I suppose I shouldn't have been surprised.
My other cousin, Rita Elizabeth, had snuck up on us. Very quiet for all that she's a big girl, well, a big woman by then. She was named after her mother and grandmother. If she had been a man she'd have been called Rita the Third, Rita III, or something like that. As it was, Margie and Bevvy greeted her with, "we didn't exactly try to hide anything, R.E. (they pronounced it Are EE). And you're here now, join us."
I was looking up, kind of speechless, overwhelmed by this next new development.
R.E. is a couple of years older than Bevvy. I guess she was 23 or 24 that summer. And as I looked up she was obviously and hugely pregnant. I watched, fascinated, captivated, unable to look away, as she did the crossed arms across her front thing and peeled her T-shirt off
She was huge. Her belly stuck out like she was ready to give birth to a third grader. It was a mass of stretchmarks, very dark brown, and, for some reason, very sexy to me. As I watched, a very distinct bulge started high on the left side of her belly, just below her rib cage, and slowly moved down to her hip.
She giggled and touched where the bulge was starting to recede and said, "my little soccer player is getting his exercise today."
"So," Bevvy said, giggling a little and touching that same spot, "if you actually go into labor, what do we need to do."
R.E. laughed and said, "Well, getting me to a hospital in town would be nice but, well, the soccer star will get out, regardless."
She reached under that immense belly and I watched as she unbuttoned and unzipped her cutoffs and then pushed them down along with the panties, what I would later learn to call "granny panties" and I had the fleeting thought, "how many yards of cloth went into those."
She smiled at me then, not a grin, but a real, happy-to-see-you smile.
"It's okay to look, Davey," she said, and did a slow turn.
R.E. is a plain woman. She's not ugly or homely, but she's the very definition of "plain." First, she's big. At 5'9" she's tall for a woman. At about 200 pounds she's big. Not obese or anything, but big. Thick. She's "matronly," with big boobs, no waist, and a big ass. Thick thighs. Her most "feminine" feature is the relatively delicate calves under those oversize thighs. And oddly small feet.

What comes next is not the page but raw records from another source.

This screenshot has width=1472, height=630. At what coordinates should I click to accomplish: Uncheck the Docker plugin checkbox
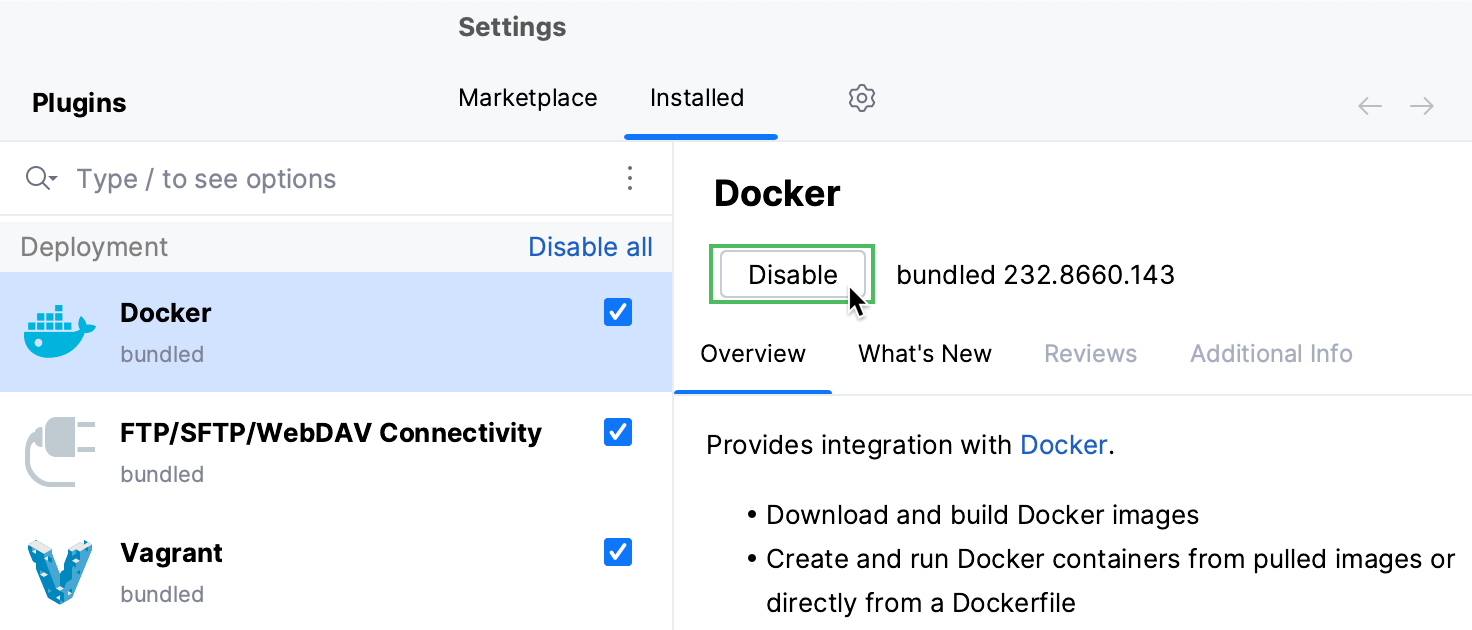click(617, 312)
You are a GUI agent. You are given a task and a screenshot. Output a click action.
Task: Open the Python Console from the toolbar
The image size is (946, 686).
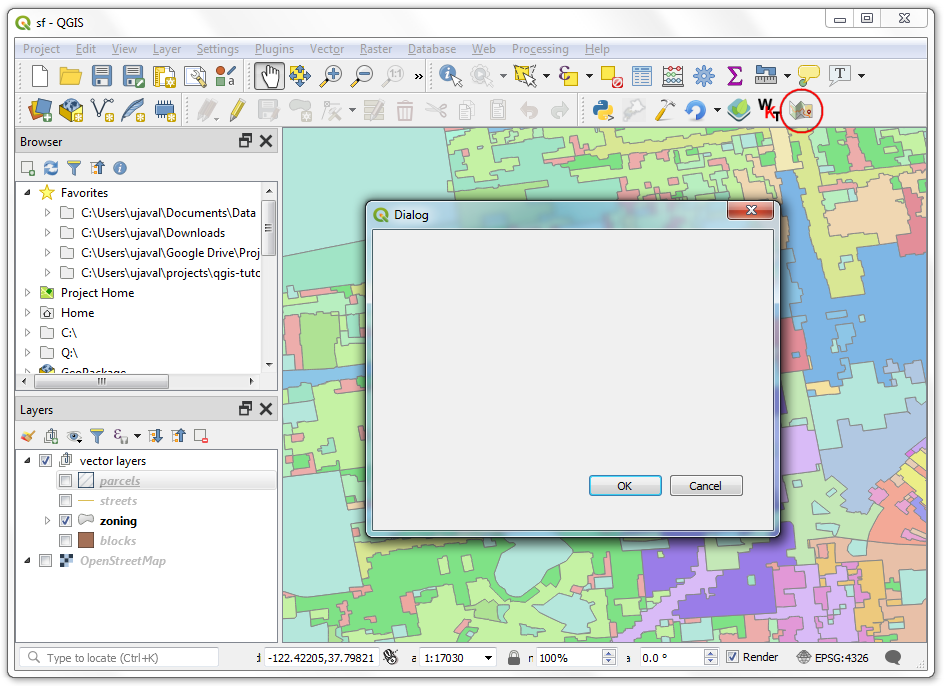[603, 110]
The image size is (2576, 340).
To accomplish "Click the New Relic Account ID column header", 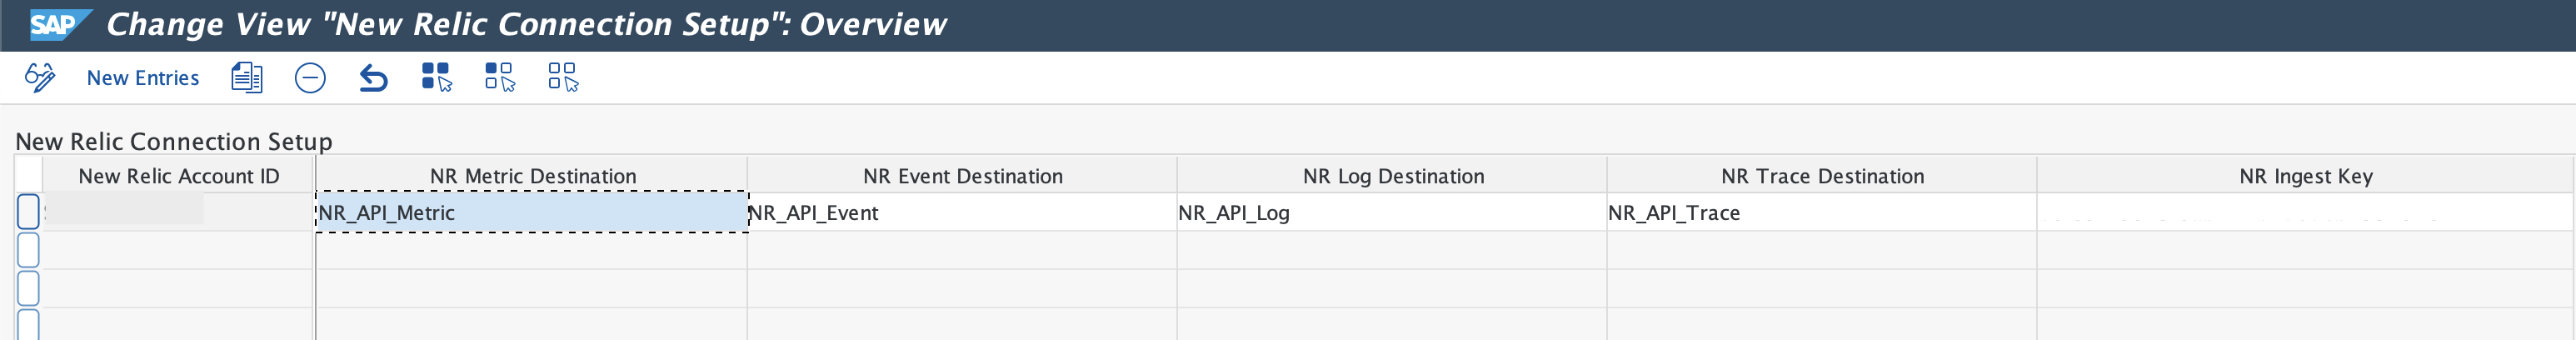I will coord(179,176).
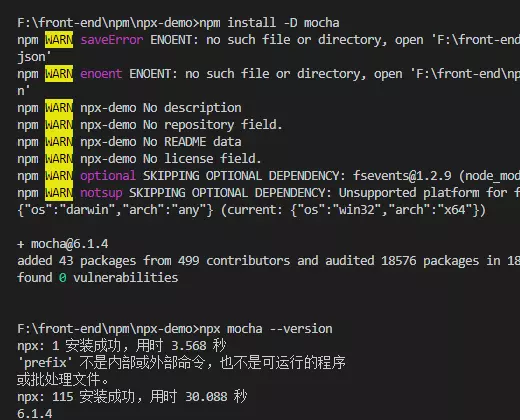
Task: Click the 'npx mocha --version' command text
Action: point(266,329)
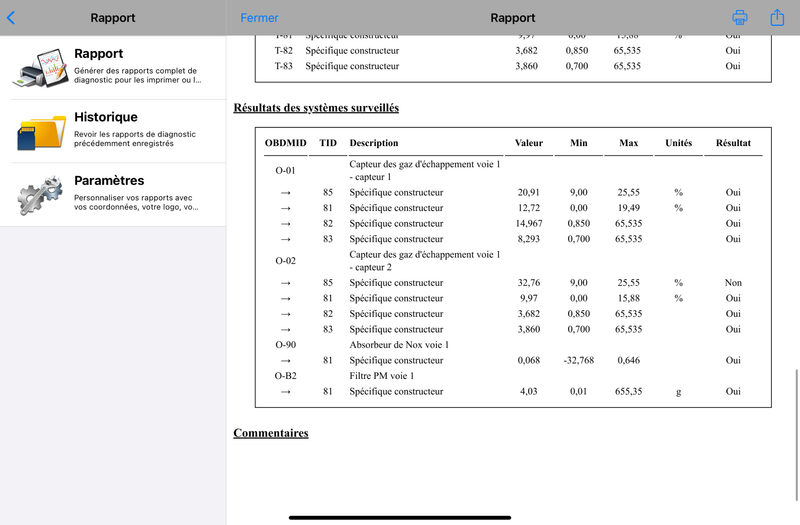The width and height of the screenshot is (800, 525).
Task: Click the Non result for O-02
Action: tap(733, 283)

But on that day, looking ready for her water to break, she was Earth Mother incarnate.
Years later, taking some anthropology course while I was working toward my Master's Degree in history, I ran across an image of an Earth Goddess statuette that had been excavated in some obscure dig or other. The Venus of Willendorf figure is estimated to be something like 25,000 years old, predating the Neolithic Revolution. As soon as I saw that little statuette my mind flashed back to that day by the little not-quite-a-lake in eastern Colorado.
She giggled as I stared.
"If you like this," she said, her hands rubbing and then lifting her immense belly, "you're going to love these," and she used her thumbs and forefingers to work her nipples until a few thick white drops were expressed (another word I wouldn't learn until much later).